La psicóloga comenta que entre los superdotados se da un desarrollo general más avanzado, tanto físico como sensorial. “Los niños alcanzan bastante antes la pubertad, por ejemplo. También son personas perfeccionistas, que dan mucha importancia a la justicia, procrastinadoras (que posponen sus deberes) y con un sentido de la estética muy elevado. También, suelen tener manías o fijaciones con la limpieza, las enfermedades u otras cuestiones que, a veces, se confunden con un trastorno obsesivo compulsivo”, apunta.

Entre los problemas a los que se enfrentan con más frecuencia es que se aburren por la repetición de contenidos en el aprendizaje académico. Además, la especialista subraya que los niños superdotados se sienten “incomprendidos por los niños de su edad, pues se ven ‘entre bebés’, y por los adultos, que los tachan de sabelotodo o raros”.

Ophelia Morgan-Dew es una niña británica de 3 años con un cociente intelectual de 171, superior al de físicos como Albert Einstein o Stephen Hawking

Familia y escuela

Lo más habitual es que los casos de superdotación los detecte la propia familia, pues son niños extremadamente sensibles y reaccionan de manera desproporcionada. Asímismo, son muy selectivos sobre con quiénes se relacionan, no les importa estar solos, aprenden muy rápido y tienen muy buena memoria.

También pueden ser detectados en el colegio, pues los niños superdotados suelen ocultar ciertos conocimientos o, por el contrario, les gusta mostrar que saben mucho más que sus compañeros. Además, se destacan por tener una madurez muy superior a los demás niños de su edad.

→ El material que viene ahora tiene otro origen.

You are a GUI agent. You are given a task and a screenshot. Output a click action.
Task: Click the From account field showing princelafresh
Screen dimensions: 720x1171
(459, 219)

En el terreno académico, algunos niños con altas capacidades obtienen excelentes resultados. Otros, sin embargo, fracasan en los estudios. En este sentido, Ancillo subraya que los superdotados dan una gran importancia a la relación personal, por lo que si consideran que el profesor no hace bien su trabajo acaban enfrentándose a él, lo cual puede afectar sus calificaciones.

Sobre los niños que entran a la universidad, la especialista afirma que el hecho de que se les valoren sus capacidades es un incentivo para su desarrollo. Sin embargo, el reto está en compartir con compañeros que son varios años mayores que ellos, pues aunque comparten la madurez mental y emocional, llevan ritmos diferentes en el ámbito social que los pueden llevar a sentirse solos.

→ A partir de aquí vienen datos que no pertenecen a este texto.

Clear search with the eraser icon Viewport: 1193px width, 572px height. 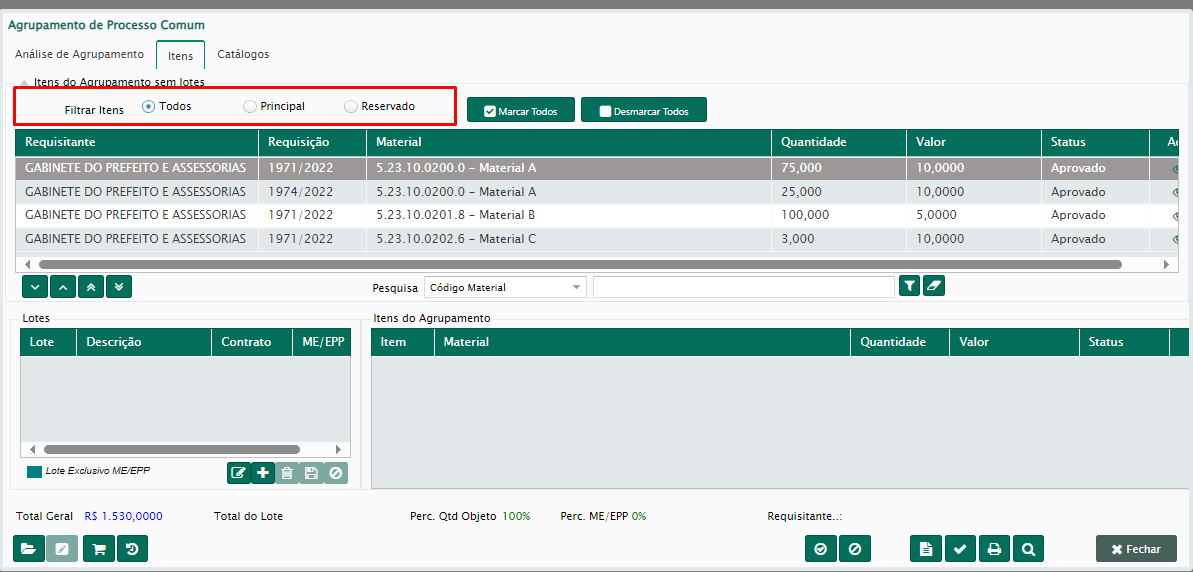click(x=934, y=287)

“Las dificultades surgirán cuando el niño no pueda llevar el ritmo de sus compañeros que, seguramente, ya salgan de fiesta por la noche, pasen días fuera con total libertad, puedan conducir, etc. Es decir, el niño superdotado se va a encontrar vetado y con un desfase en ese sentido, lo que puede hacerle sentir muy solo y originará problemas en aspectos al margen de lo académico”, concluye.

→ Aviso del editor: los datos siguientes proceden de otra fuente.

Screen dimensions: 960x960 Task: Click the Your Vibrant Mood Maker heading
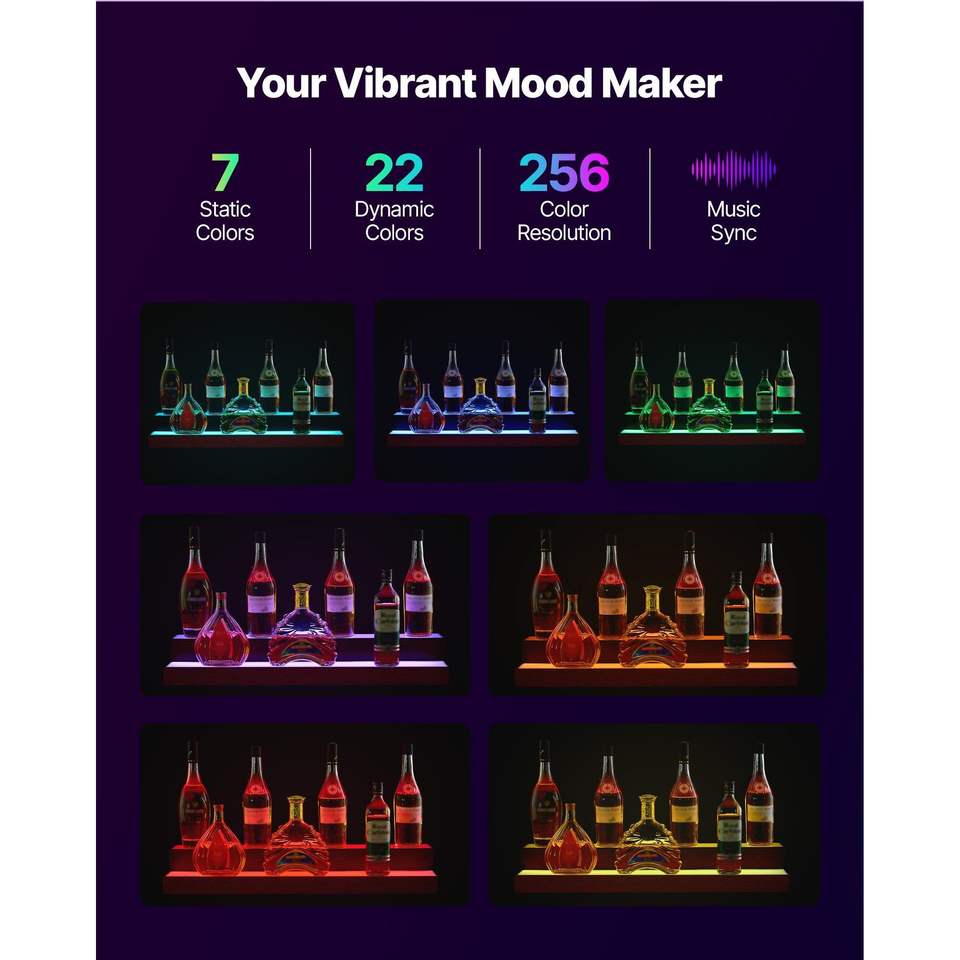(479, 83)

Inteligencia, más allá de una cifra

El doctor Mario Alonso Puig, formado en la Universidad de Harvard en el campo de la inteligencia humana, considera que “es un error” clasificar a las personas de inteligentes y no inteligentes con base solo en el número que arroja la prueba del cioeficiente intelectual.

El especialista opina que, desde que fue creada esta prueba para medir la inteligencia en 1912 hasta ahora, el concepto ha evolucionado y hablar de un solo tipo de inteligencia resulta insostenible, según la teoría de las inteligencias múltiples, desarrollada por el investigador y profesor de Harvard, Howard Earl Gardner.

Por su parte, el consultor en educación de las Naciones Unidas para Colombia, Julián de Zubiría asegura que “es muy impertinente evaluar el coeficiente intelectual hoy, porque fue elaborado a partir de los conceptos de inteligencia que se tenían un siglo atrás. En consecuencia, no incluye ni la inteligencia socioafectiva ni la práctica”.

Los superdotados dan una gran importancia a la relación personal, por lo que si consideran que el profesor no hace bien su trabajo acaban enfrentándose a él

Gardner, Premio Príncipe de Asturias de Ciencias Sociales, acuña siete versiones de la inteligencia: la matemática, la lingüística, la espacial, la musical, la corporal y cinestésica, la naturalista, la intrapersonal y la interpersonal.

Las dos últimas, en conjunto, son la base de lo que hoy se conoce como inteligencia emocional y que, según afirma el doctor Puig, “son fundamentales para alcanzar el éxito en diversos ámbitos de la vida”.